Data under study ▸

****************************************

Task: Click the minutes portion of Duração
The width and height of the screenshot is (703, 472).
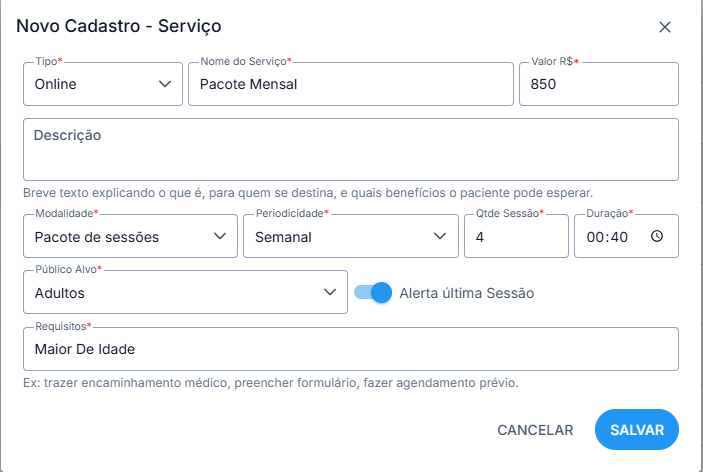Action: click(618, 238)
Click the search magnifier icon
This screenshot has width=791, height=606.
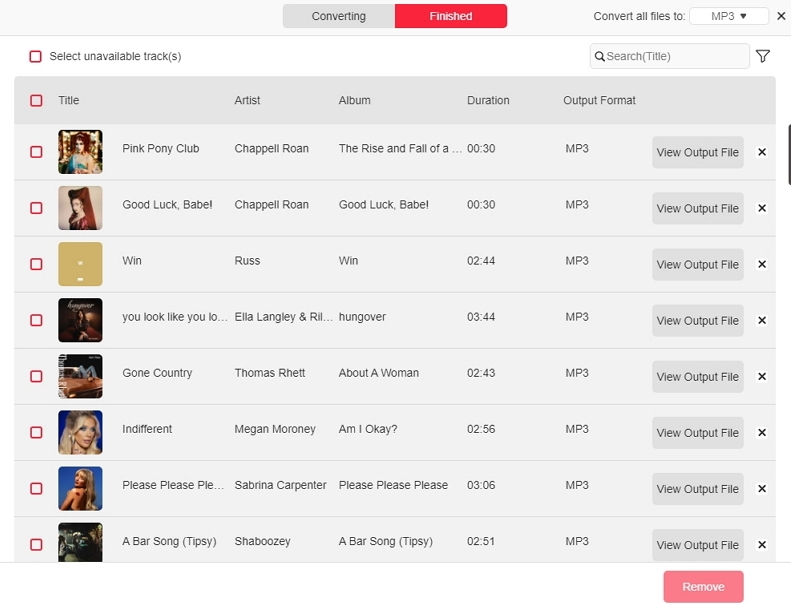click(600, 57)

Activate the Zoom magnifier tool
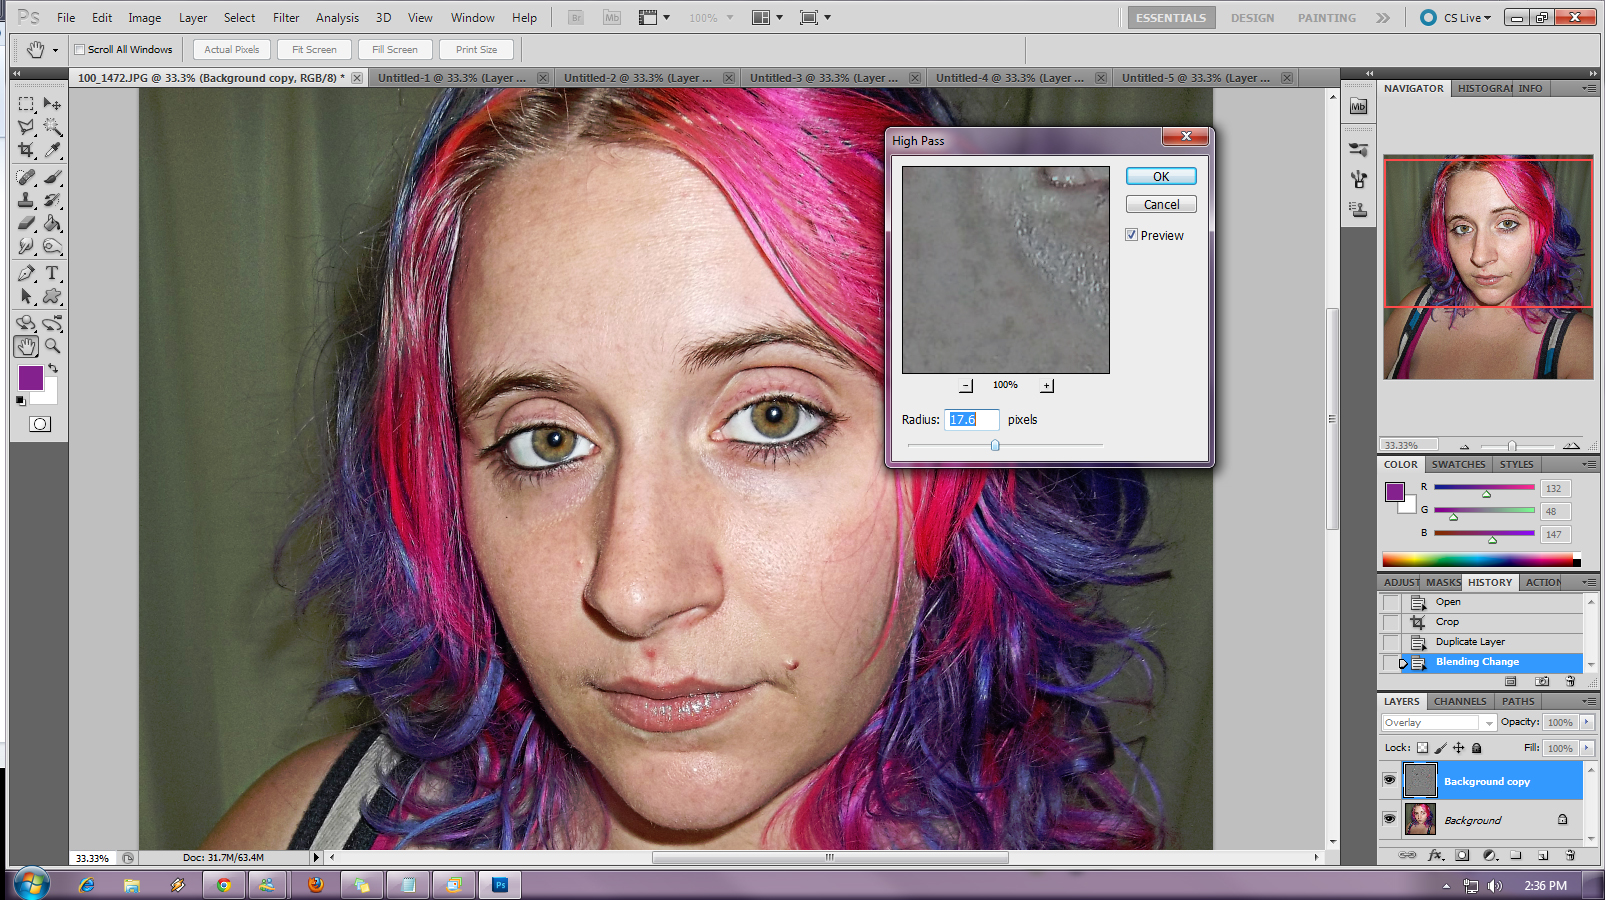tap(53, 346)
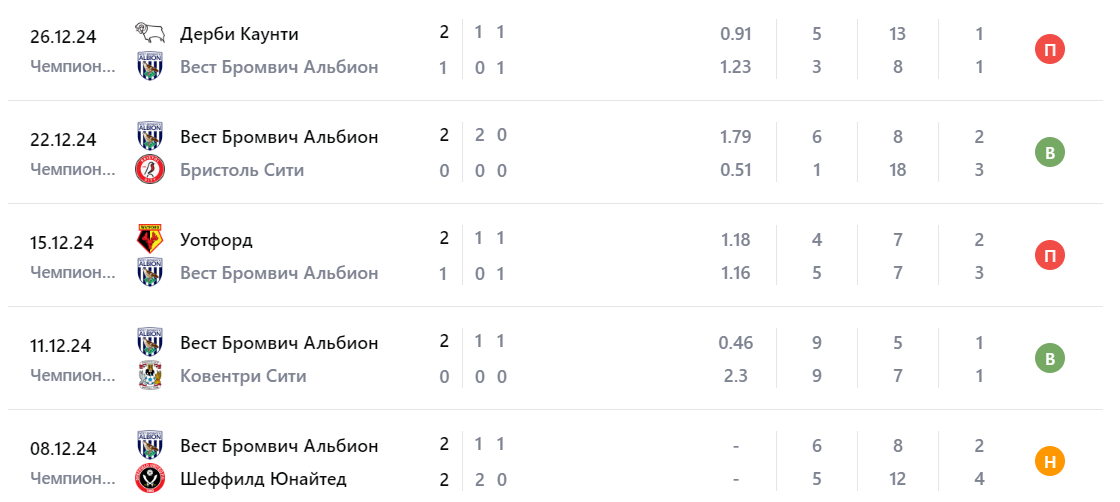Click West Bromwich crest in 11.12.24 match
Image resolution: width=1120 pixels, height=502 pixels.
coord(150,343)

****************************************

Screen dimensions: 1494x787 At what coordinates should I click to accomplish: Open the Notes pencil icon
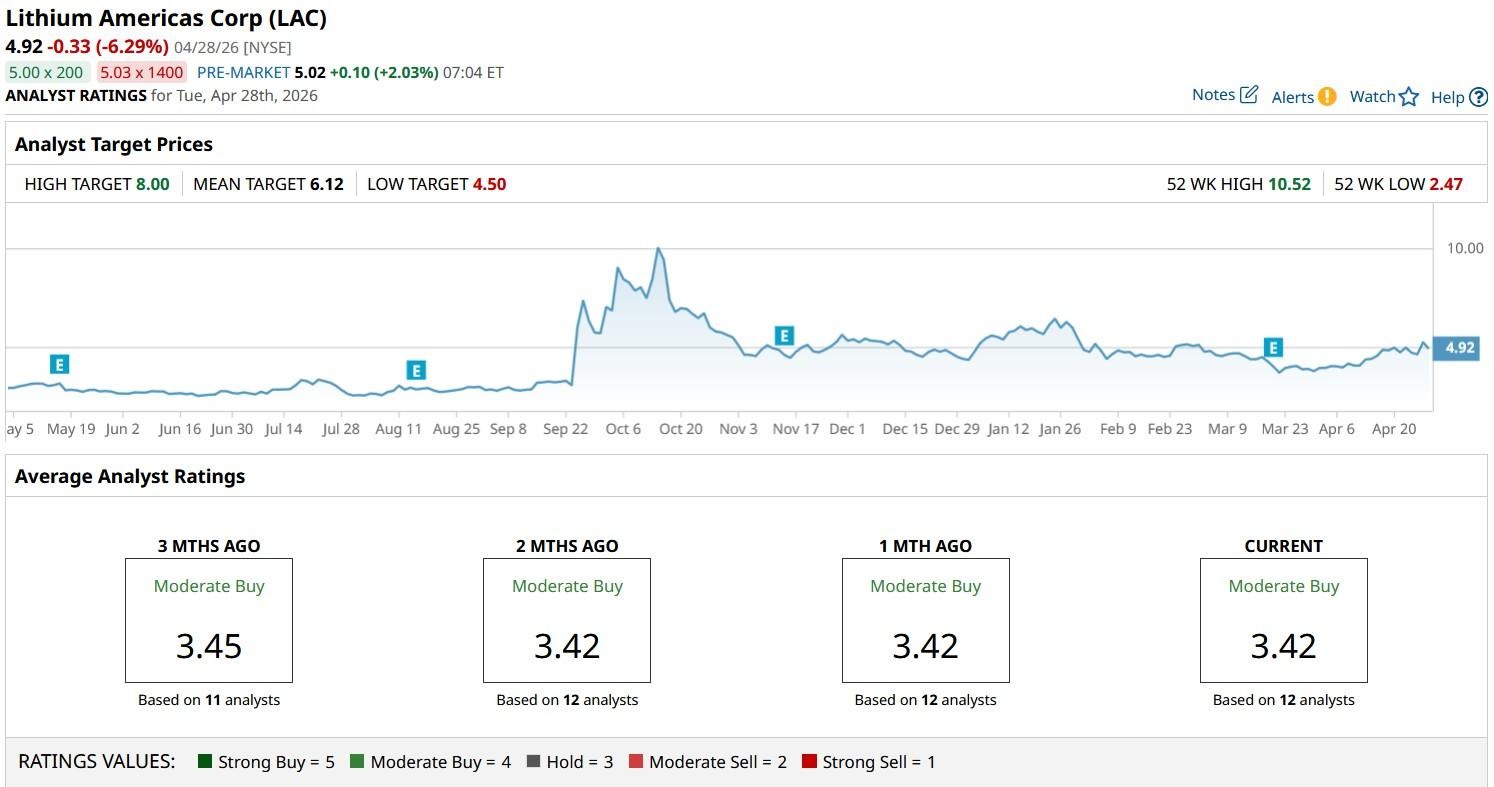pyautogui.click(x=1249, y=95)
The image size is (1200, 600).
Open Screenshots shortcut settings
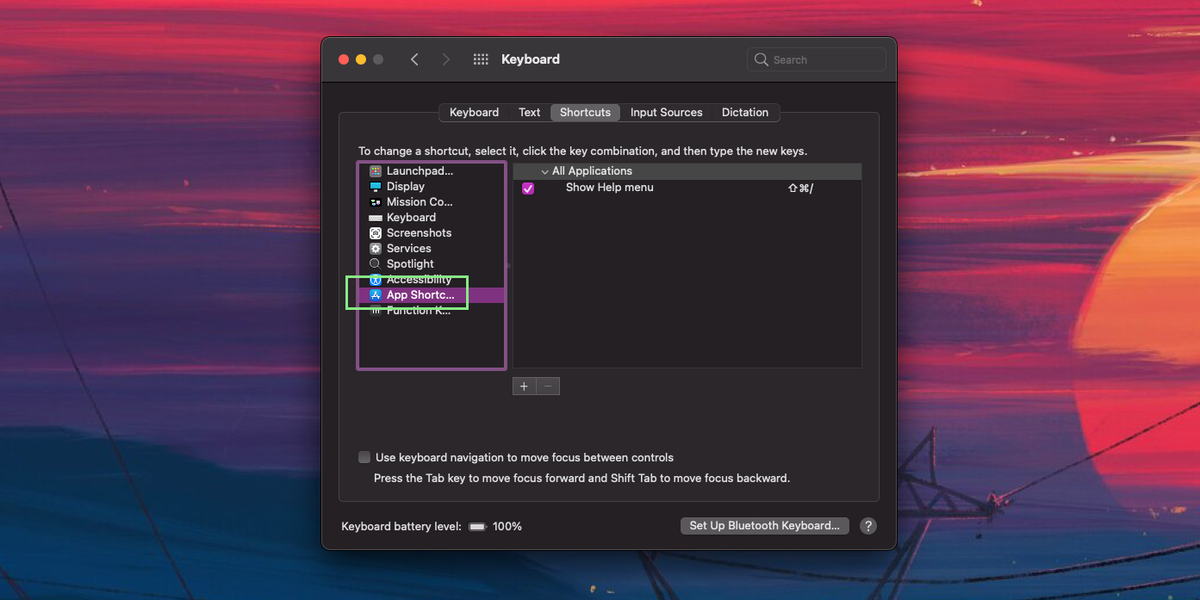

****************************************

Give back precisely the lines above that start at the line containing "The image size is (1200, 600)." and end at the line containing "Open Screenshots shortcut settings", inclusive. No other lines belong in the output.

The image size is (1200, 600).
Open Screenshots shortcut settings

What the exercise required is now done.